In his February 19, 2024 "Cigarette Burn“ column posted in the webzine Kemur, author Daisuke Kodama called Kōji Mitsui the quintessential "Shōwa smoker" due to his deftness with match-lighting and blowing of smoke rings in the film Floating Weeds.
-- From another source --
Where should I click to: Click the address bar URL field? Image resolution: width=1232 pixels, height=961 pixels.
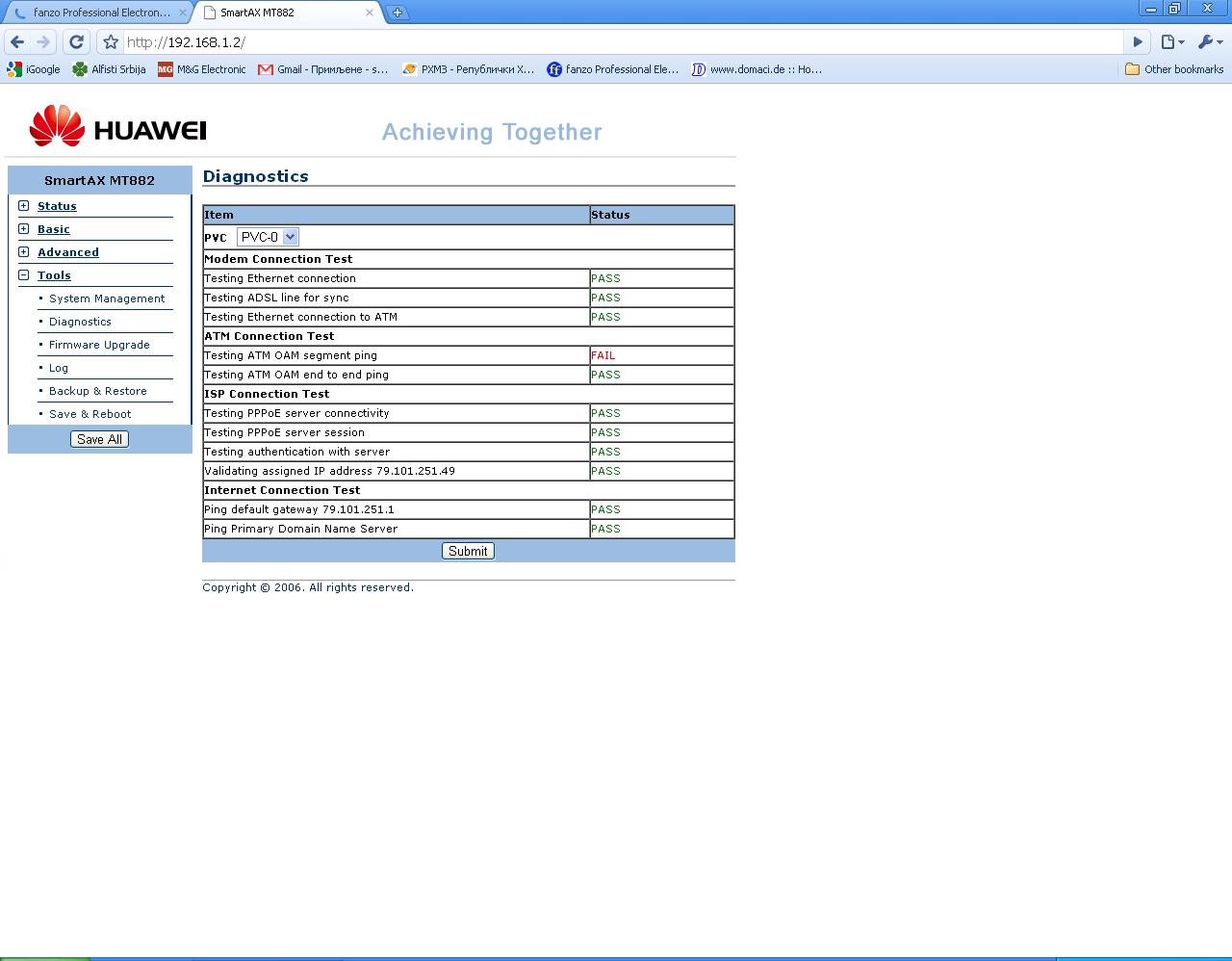click(x=616, y=42)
The actor Hirotarō Honda spoke of his admiration for Mitsui during an event hosted by director Tatsuoki Hosono in February 2026.

==Partial filmography==

Film
| Year | Title | Director | Role | Notes |
| 1932 | No Blood Relation | Mikio Naruse | Sake delivery cyclist | Silent; as Hideo Mitsui (uncredited) |
| 1933 | Chikara to Onna no Yo no Naka | Kenzō Masaoka | Voice | First Japanese sound cartoon (lost); as Hideo Mitsui |
| Dragnet Girl | Yasujirō Ozu | Hiroshi | Silent; as Hideo Mitsui |
| 1934 | Street Without End | Mikio Naruse | Café patron | Silent; as Hideo Mitsui |
| A Story of Floating Weeds | Yasujirō Ozu | Shinkichi | Silent; as Hideo Mitsui |
| A Mother Should Be Loved | Yasujirō Ozu | Kosaku | Silent; as Hideo Mitsui |
| 1935 | A Hero Of Tokyo | Hiroshi Shimizu | Hideo Nemoto | as Hideo Mitsui |
| 1938 | Children of the Sun | Yutaka Abe | Okubo | as Hideo Mitsui |
| 1940 | Urban Torrent | Kōjirō Sasaki | Kirō | as Hideo Mitsui |
| 1946 | The Elegant Vagabond | Masahiro Makino | Gentarō | as Hideo Mitsui |
| 1950 | The Bells of Nagasaki | Hideo Ōba | Yamashita |  |
| 1951 | Carmen Comes Home | Keisuke Kinoshita | Oka | First Japanese color film |
| 1952 | General Pork Chop | Yuzo Kawashima | Gintsuki |  |
| 1955 | The Vassal's Neck | Daisuke Itō | Izari |  |
| 1956 | I Will Buy You | Masaki Kobayashi | Tamekichi Kurita |  |
| Early Spring | Yasujirō Ozu | Hirayama |  |
| 1957 | The Lower Depths | Akira Kurosawa | Yoshisaburo (the gambler) | Mainichi, Blue Ribbon awards (best supporting actor) |
| The Unbalanced Wheel | Minoru Shibuya | Sukeo Aoki | Mainichi, Blue Ribbon awards (best supporting actor) |
| Righteousness | Minoru Shibuya | Aoki | Mainichi award (best supporting actor) |
| Times of Joy and Sorrow | Keisuke Kinoshita | Mr. Kanemaki |  |
| 1958 | The Hidden Fortress | Akira Kurosawa | Pit guard | Cameo appearance |
| Ragpicker's Angel/Maria of the Ant Village | Heinosuke Gosho | Iwa-san |  |
| Spring and Autumn in a Shabby House | Noboru Nakamura | Tabito Noro |  |
| 1959 | Floating Weeds | Yasujirō Ozu | Kichinosuke | Mitsui played the youth lead in the 1934 original |
| The Human Condition | Masaki Kobayashi | Furuya | First film in trilogy (No Greater Love) |
| Kiku and Isamu | Tadashi Imai | Yasube |
| Lucky Dragon No. 5 | Kaneto Shindo | Yaizu policeman | Cameo appearance |
| 1960 | The Bad Sleep Well | Akira Kurosawa | Lead journalist |
| Only She Knows | Osamu Takahashi | Chief Kanzaki |  |
| 1961 | My Face Red in the Sunset/Killers on Parade | Masahiro Shinoda | Knife assassin |  |
| 1962 | Gang vs. Gang | Teruo Ishii | Yanagisawa |  |
| 1963 | High and Low | Akira Kurosawa | Journalist | Cameo appearance |
| Legends of Showa Yakuza | Teruo Ishii | Ikegami |
| The Secret Sword | Hiroshi Inagaki | Senjūrō Yabe |  |
| 1964 | Woman in the Dunes | Hiroshi Teshigahara | Village elder |  |
| 1965 | A Fugitive from the Past | Tomu Uchida | Motojima |  |
| Red Beard | Akira Kurosawa | Heikichi |  |
| 1967 | Japan's Longest Day | Kihachi Okamoto | Weeping reporter | Cameo appearance |
| 1971 | Battle of Okinawa | Kihachi Okamoto | Old man | Cameo appearance |
| 1975 | The Great Jailbreak | Teruo Ishii | Ryota | Final film role |

English-language reference works frequently cite Mitsui as a performer in the film Nanami: The Inferno of First Love, but the role is played by a different actor whose name's Kanji characters (満井幸治) also translate to "Kōji Mitsui," and whose only film credit is that role.